For decisions specifically:
Find decisions in my imported history about hosting providers
nex_decide entries are extracted from your conversations when you said something that sounded like a decision ("I'm going to go with..."). They are searchable separately from flat learnings, which makes "what did I decide about X" queries clean.
Step 6: Cleanup after import
Two things worth doing once the import finishes:
- Tag old entries by project. Recipe 4.2 covers tagging. The importer cannot guess which project each conversation belonged to. Use search to find clusters and re-tag the important ones with their project slug.
- Run a contradictions scan. Two years of conversations contain contradictions ("I prefer Postgres" → six months later "I prefer SQLite").
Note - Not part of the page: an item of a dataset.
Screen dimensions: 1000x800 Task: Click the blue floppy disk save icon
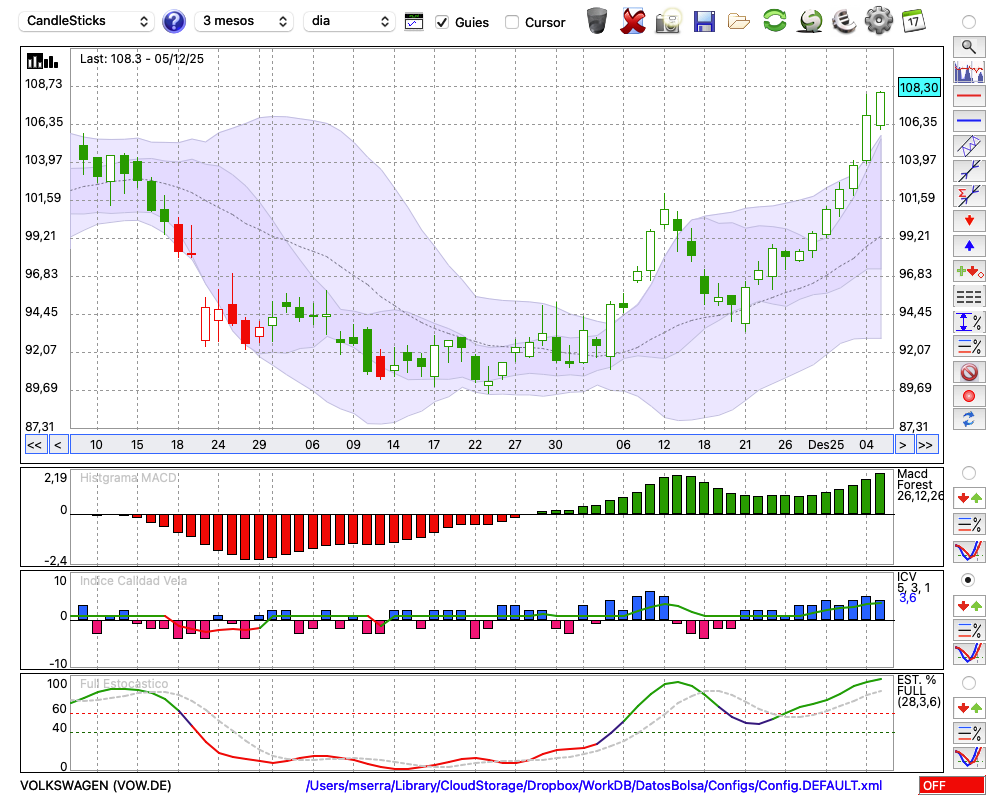[x=704, y=21]
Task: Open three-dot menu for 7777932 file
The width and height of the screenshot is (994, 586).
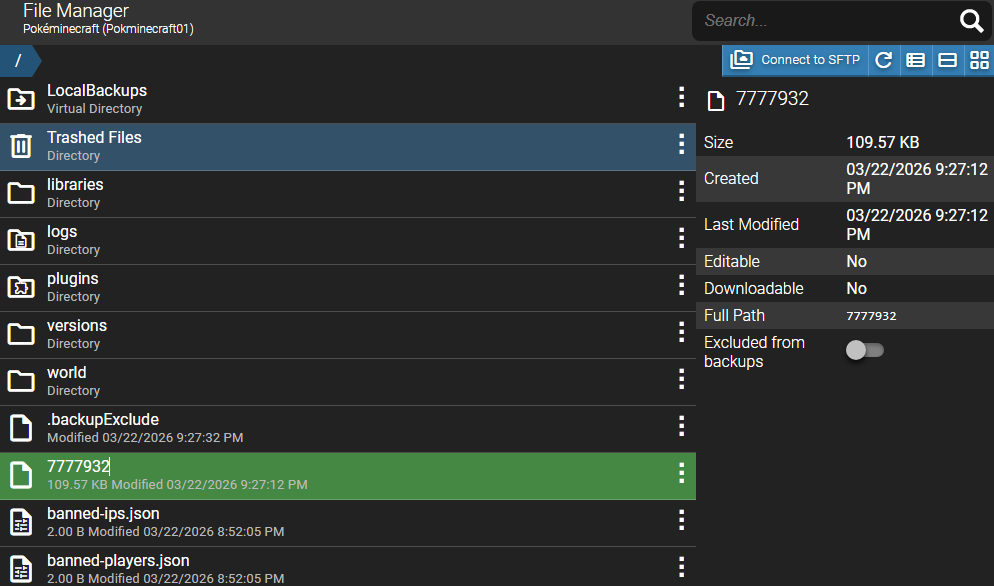Action: (681, 473)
The
nex_contradictions scan_learningstool finds them. You decide which one is current.
Cost and time
For SaaS memory with the gatekeeper enabled:
- Time: roughly 1-2 minutes per 100 conversations on a normal connection. Most of the time is Haiku extraction, not network.
- Cost: Haiku is cheap. A two-year ChatGPT export with ~2000 conversations costs less than one dollar in extraction calls. Import is one of the highest ROI operations you do because the data is permanent — pay once, query forever.
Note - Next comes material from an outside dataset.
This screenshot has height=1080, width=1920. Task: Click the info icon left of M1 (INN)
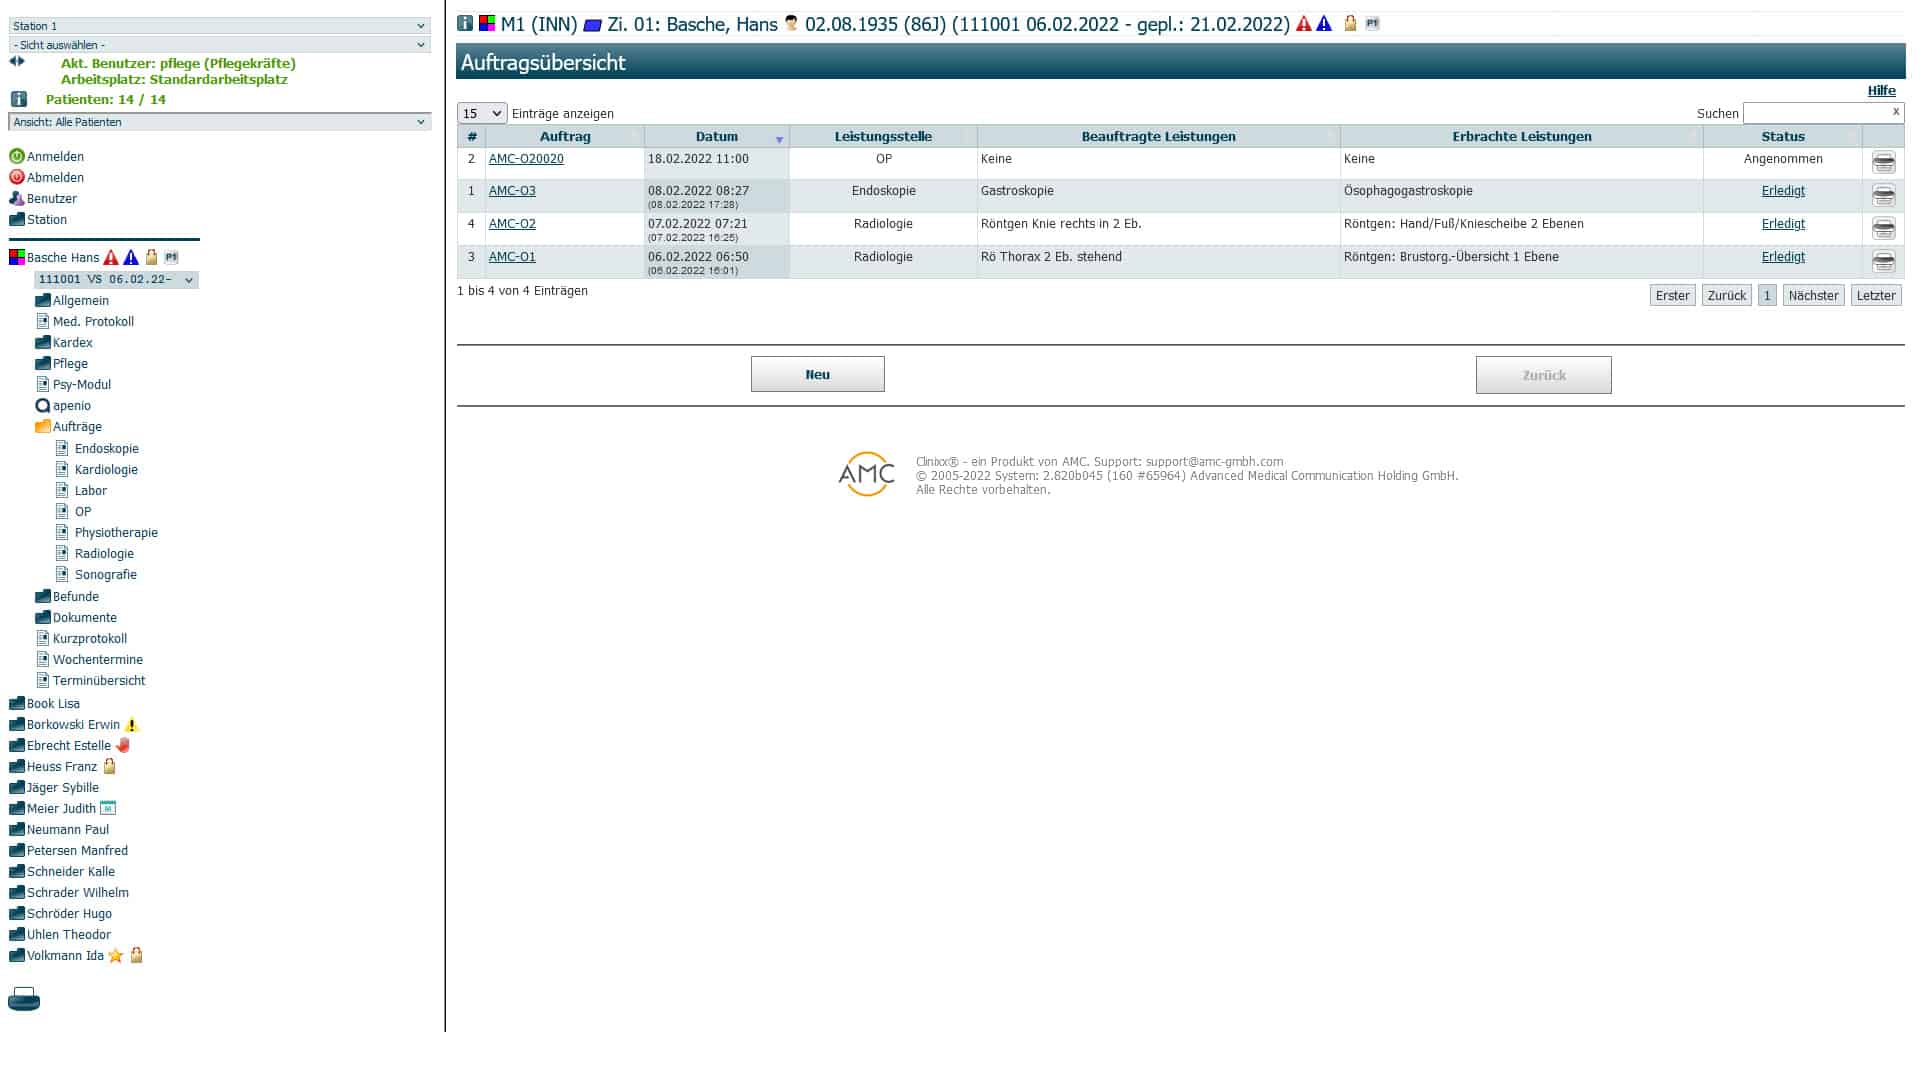click(x=465, y=24)
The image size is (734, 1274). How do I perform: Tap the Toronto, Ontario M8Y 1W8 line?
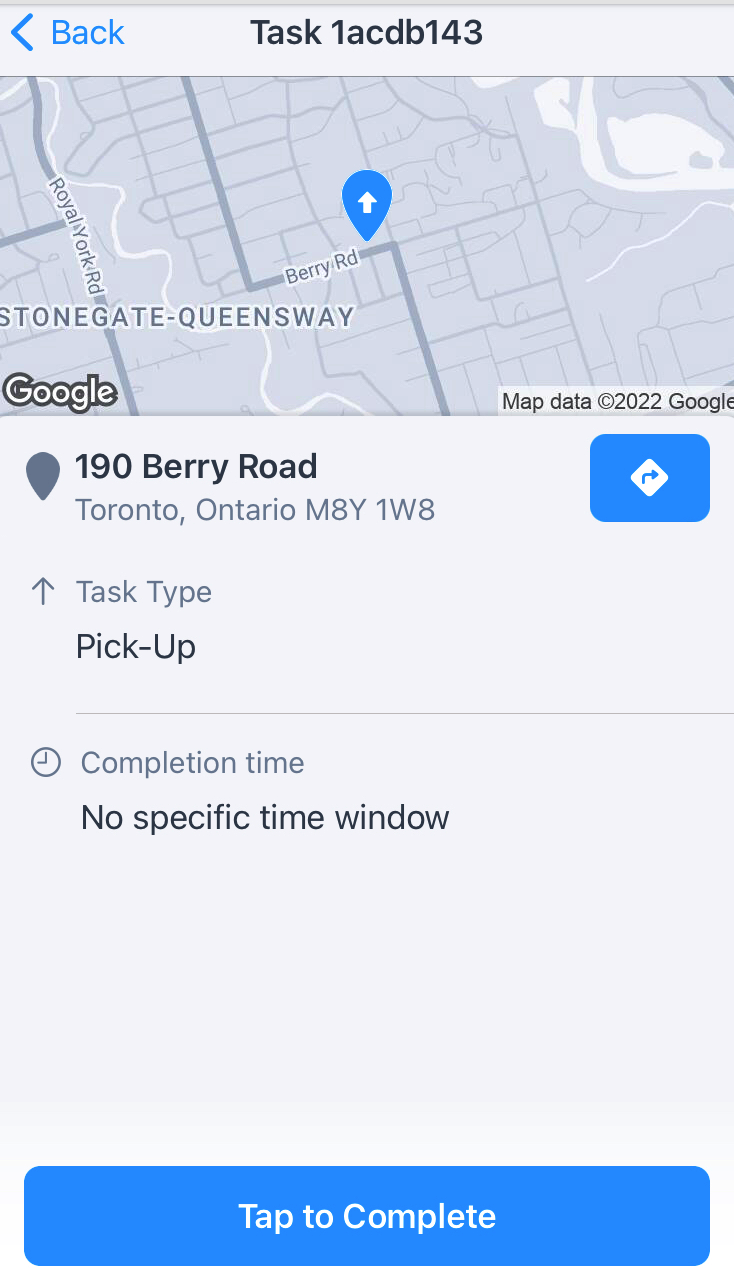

For local-memory-mcp without gatekeeper, import is free but you lose deduplication — duplicates from across the years will show up in search until you manually clean them up. SaaS is the easier path here.
After the import
Two-thirds of the value comes from the next time you ask Claude something you do not consciously remember discussing. "Did I ever look into framework X?" — turns out yes, six months ago, and you decided against it for a specific reason. That answer would not have surfaced without the import.
The other third comes from being able to truly leave a tool. If you ever switch from ChatGPT to Claude or vice versa, your context comes with you instead of staying locked behind that vendor's UI. Memory is portable. The vendors are interchangeable.